WHAT YOU HAVE TO DO:
Print the lines between the one holding "This screenshot has height=1142, width=1478." and the one holding "Action: pos(937,255)", inclusive, word for word. Leave the pictures out of your answer.
----- EXCERPTED RECORDS
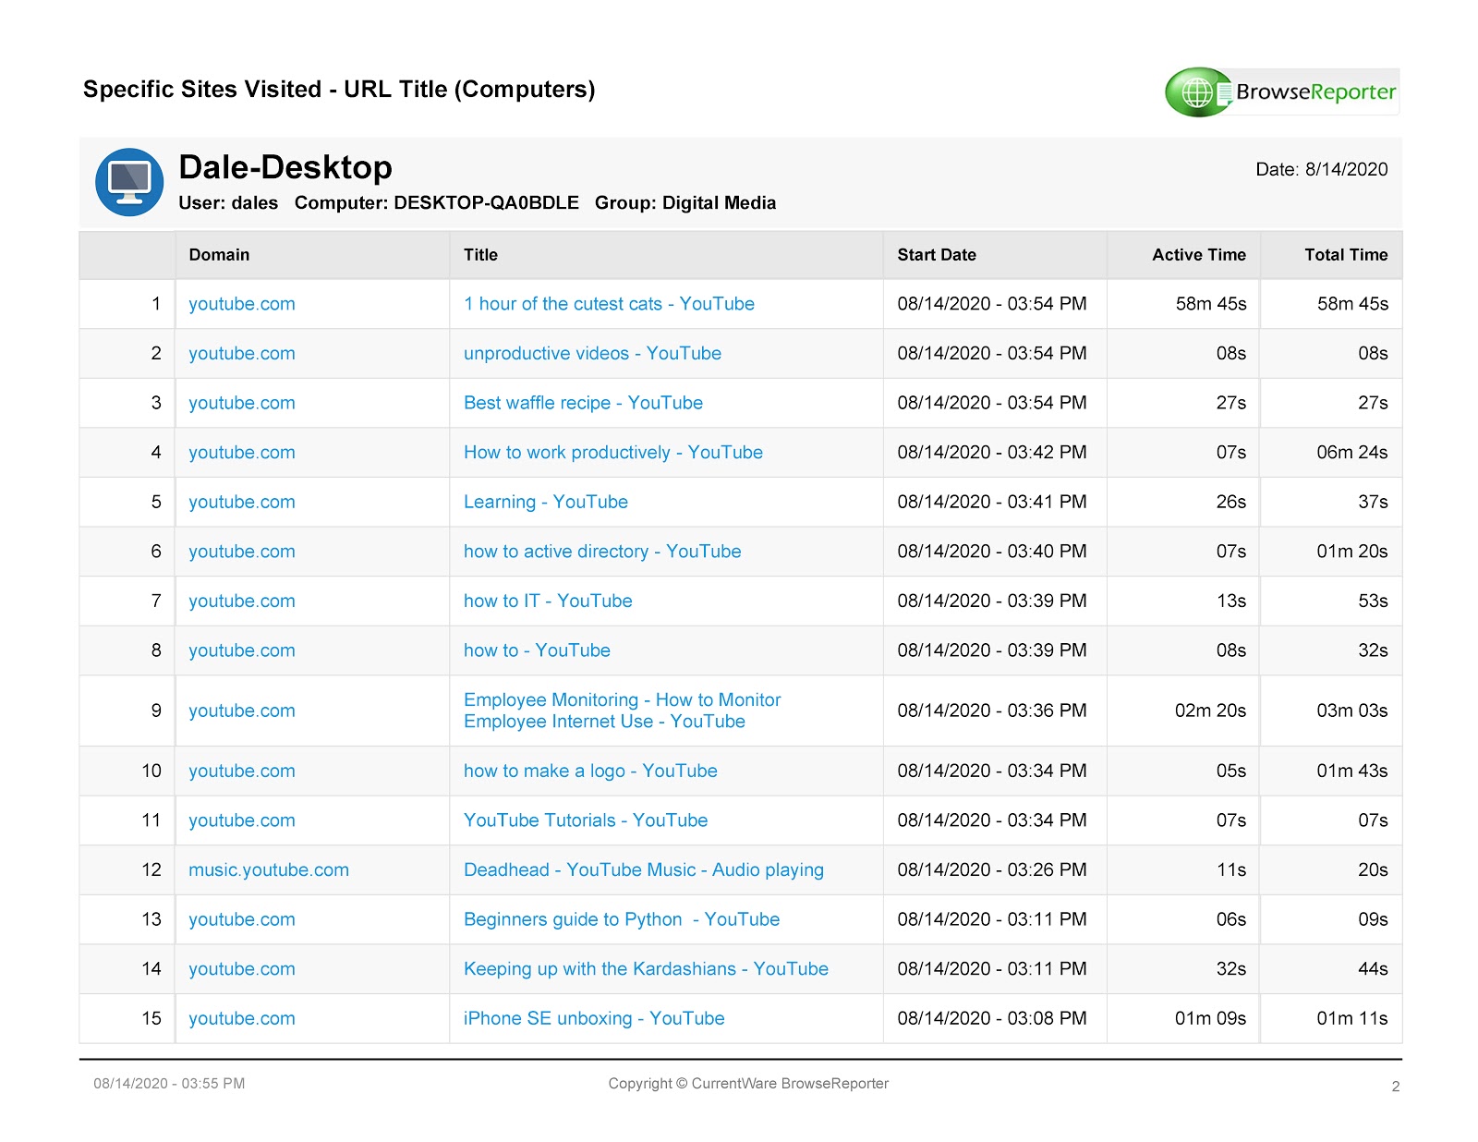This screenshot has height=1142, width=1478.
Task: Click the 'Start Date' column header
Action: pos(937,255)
----------
----- EXCERPTED RECORDS
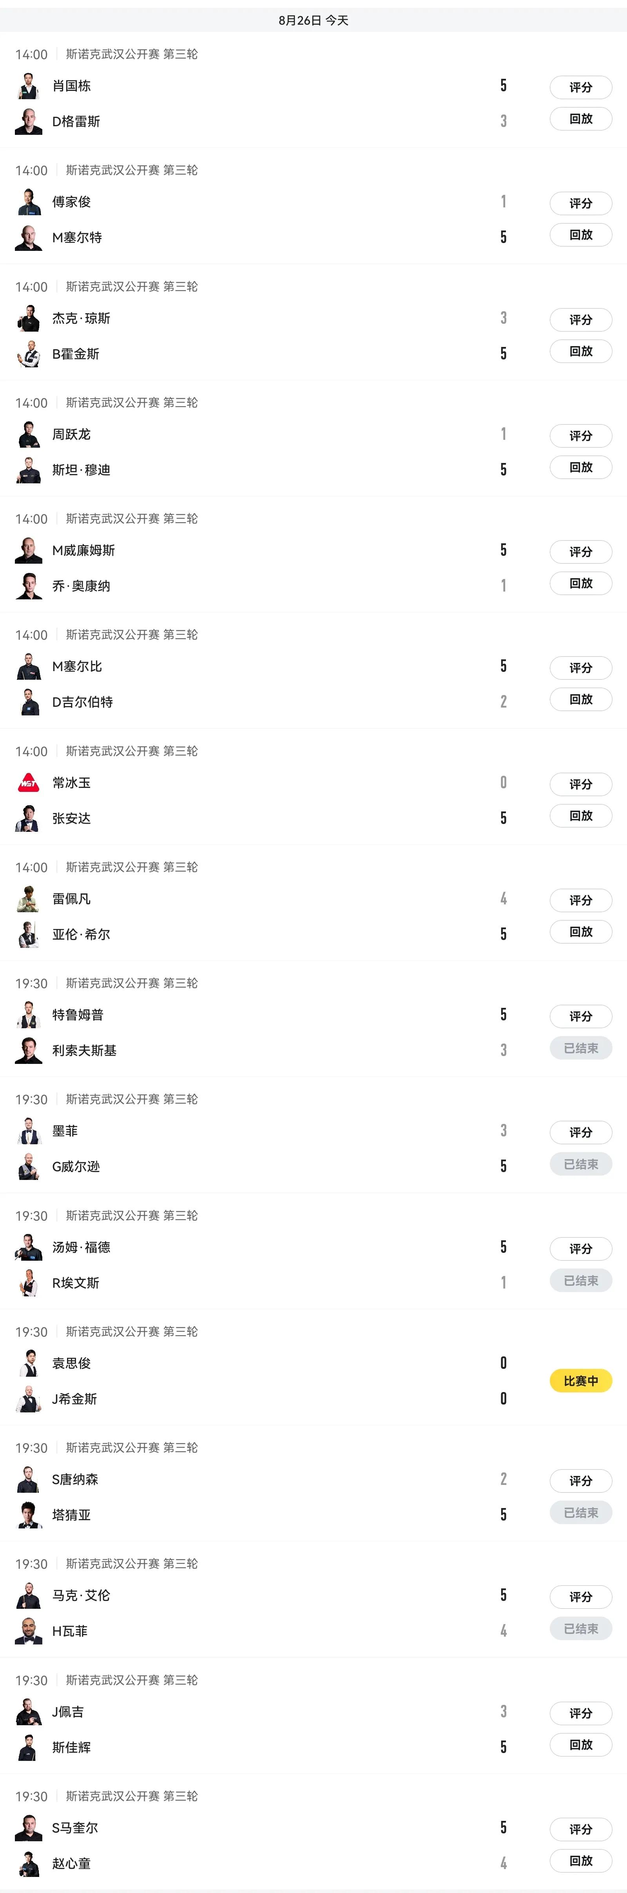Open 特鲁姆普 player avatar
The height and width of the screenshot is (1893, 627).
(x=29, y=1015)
----------
RESPONSE TO THE TASK:
This screenshot has height=1142, width=1478.
Task: Click the 'Start Date' column header
Action: pos(937,255)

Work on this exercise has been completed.